改訂新版 世界大百科事典 「バレエ音楽」の意味・わかりやすい解説
バレエ音楽 (バレエおんがく)
演劇的舞踊としてのバレエは,ルネサンス時代の西欧の宮廷社会の舞台余興に起源をもつ。そして広義のバレエ音楽は,そのバレエの歴史とともにあったすべての音楽を指す。ルイ14世の治世にリュリが作曲した一連の〈宮廷バレエballet de cour〉の作品もこれに含まれる。しかし,バレエ音楽が,オペラと並んで劇場音楽の重要な一部門を形成するようになるのは,ようやく19世紀後半のことである。その中心地となったのは,パリとモスクワおよびペテルブルグであった。
18世紀半ばころに,パリのノベールを指導者として〈バレエ・ダクシヨン〉が創始された。これはバレエの舞台から台詞と歌を排除し,舞踊とパントマイムをもっぱらオーケストラが支えるといった近代バレエの原型である。19世紀が進むにつれて,これがロマン主義思潮のもとにしだいに超自然的・幻想的な主題を扱うようになり,オーケストラにいっそう多彩な表現性が求められるようになる。しかし,舞踊の因襲的な技法が自由な音楽表現の束縛となり,一級の作曲家たちはバレエ音楽に創作意欲を示さなかった。パリにおけるドリーブの《コッペリア》(1870)と《シルビア》(1876),モスクワにおけるチャイコフスキーの《白鳥の湖》(1876),ペテルブルグにおける同じ作曲家の《眠れる森の美女》(1890)と《くるみ割り人形》(1892)の成功は,この通念を打開し20世紀のバレエ音楽への道を開いた。
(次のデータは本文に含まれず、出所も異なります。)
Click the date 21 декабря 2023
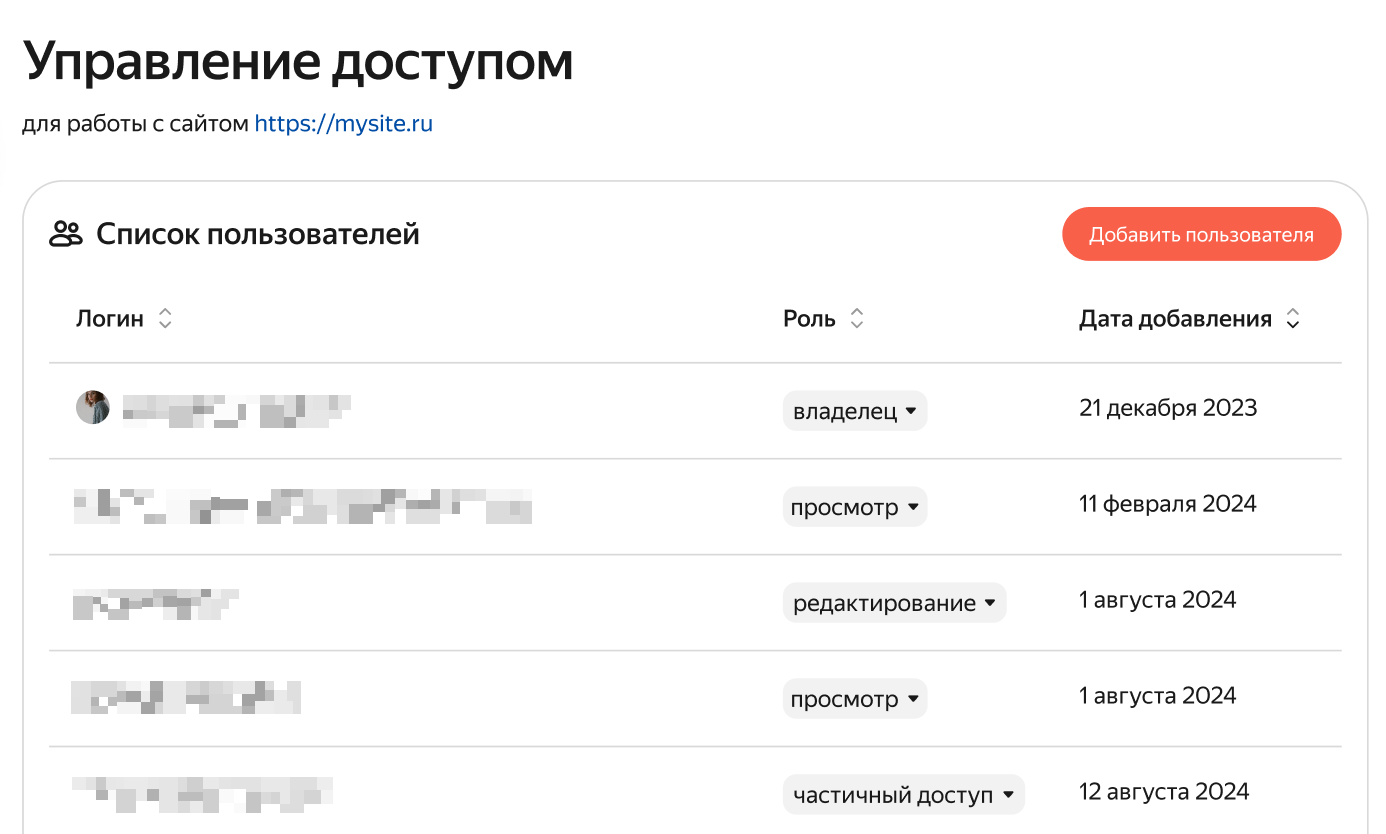Screen dimensions: 1386x834 pyautogui.click(x=1168, y=408)
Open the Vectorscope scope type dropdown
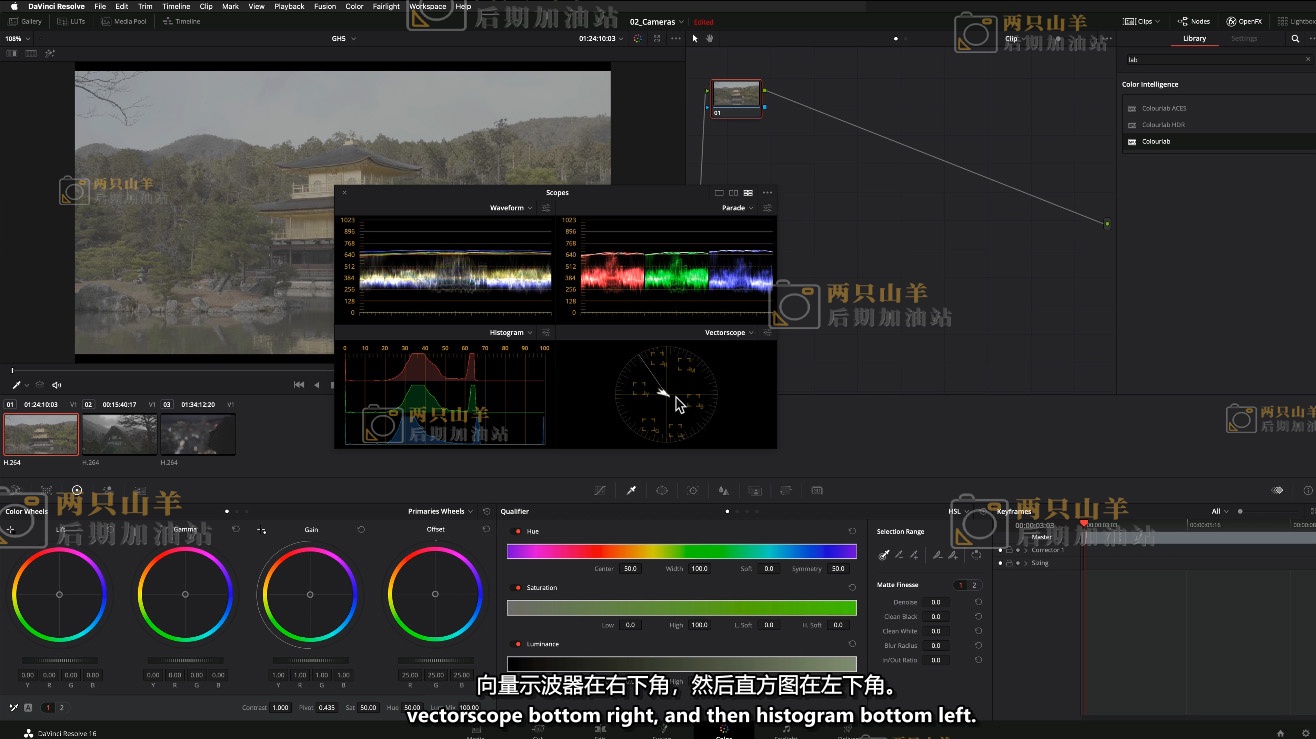1316x739 pixels. coord(729,332)
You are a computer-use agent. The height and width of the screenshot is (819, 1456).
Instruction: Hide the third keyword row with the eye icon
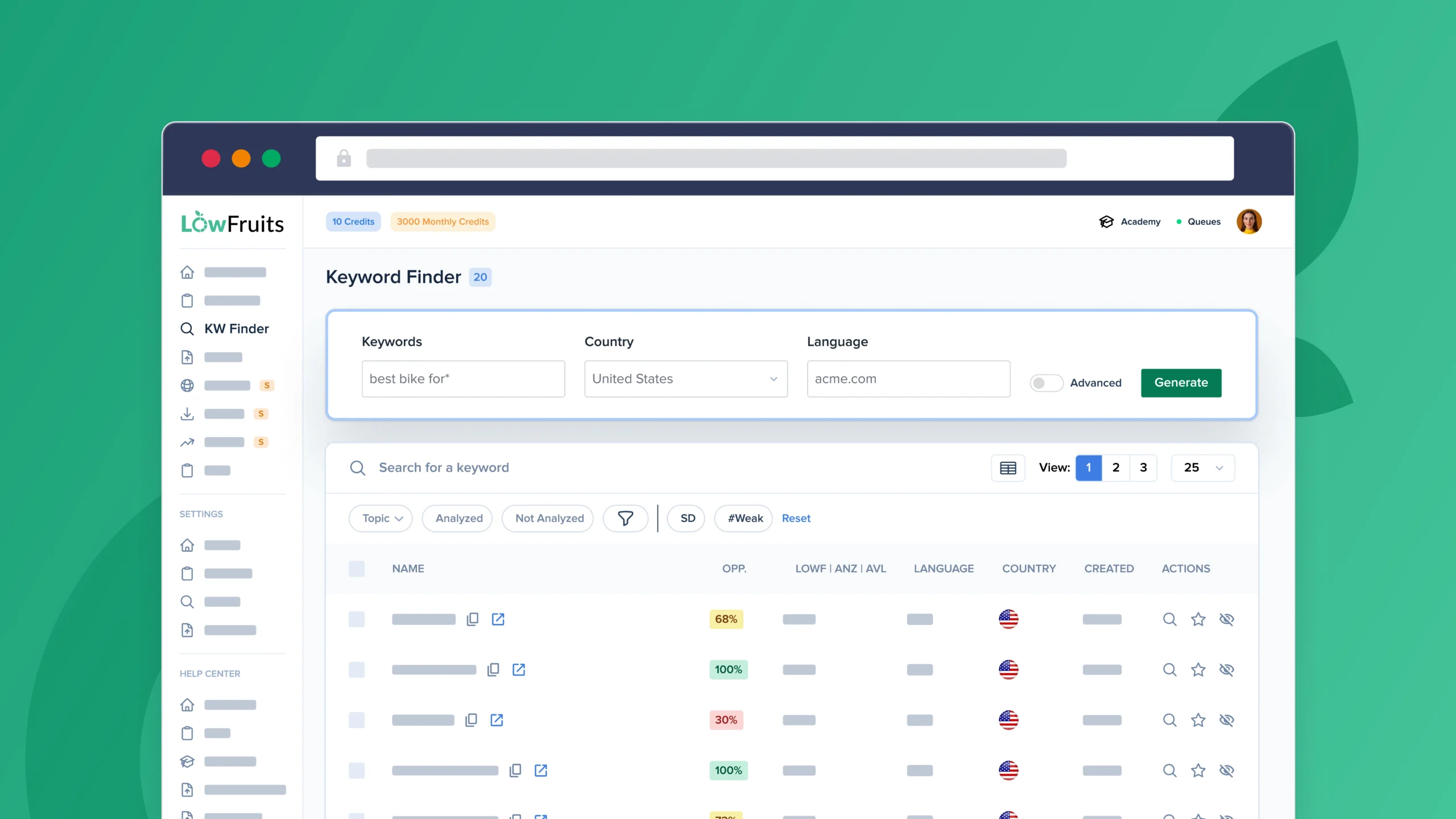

1910年代から20年代にかけて,ディアギレフの主宰する〈バレエ・リュッス〉のために,現代音楽の新しいイズムをもったバレエ音楽が相次いで創造される。ストラビンスキーの《火の鳥》(1910)と《ペトルーシカ》(1911)と《春の祭典》(1913),J.M.ラベルの《ダフニスとクロエ》(1912),ドビュッシーの《遊戯》(1912)などである。一方,同じ時期に発表されたファリャの《恋は魔術師》(1915)と《三角帽子》(1919)は,民族的色彩の濃いバレエ音楽として知られる。さらに1930年代以降にもボーン・ウィリアムズの《ヨブ》(1930),プロコフィエフの《ロミオとジュリエット》(1936)と《シンデレラ》(1944)などがあり,バレエ音楽は20世紀音楽の主要なジャンルとして定着するにいたった。
日本では,1910年代後半から20年代初めにかけて山田耕筰が石井漠,小山内薫の協力を得て創作した舞踊詩(《青い焰》《マリア・マグダレーナ》《野人創造》)がある。また第2次大戦後の作品では,伊福部昭(1914-2006)の《サロメ》(1948)と《プロメテの火》(1950),石井歓(1921-2009)の《まりも》(1962),間宮芳生(1929- )の《祇園祭》(1963)などが成功している。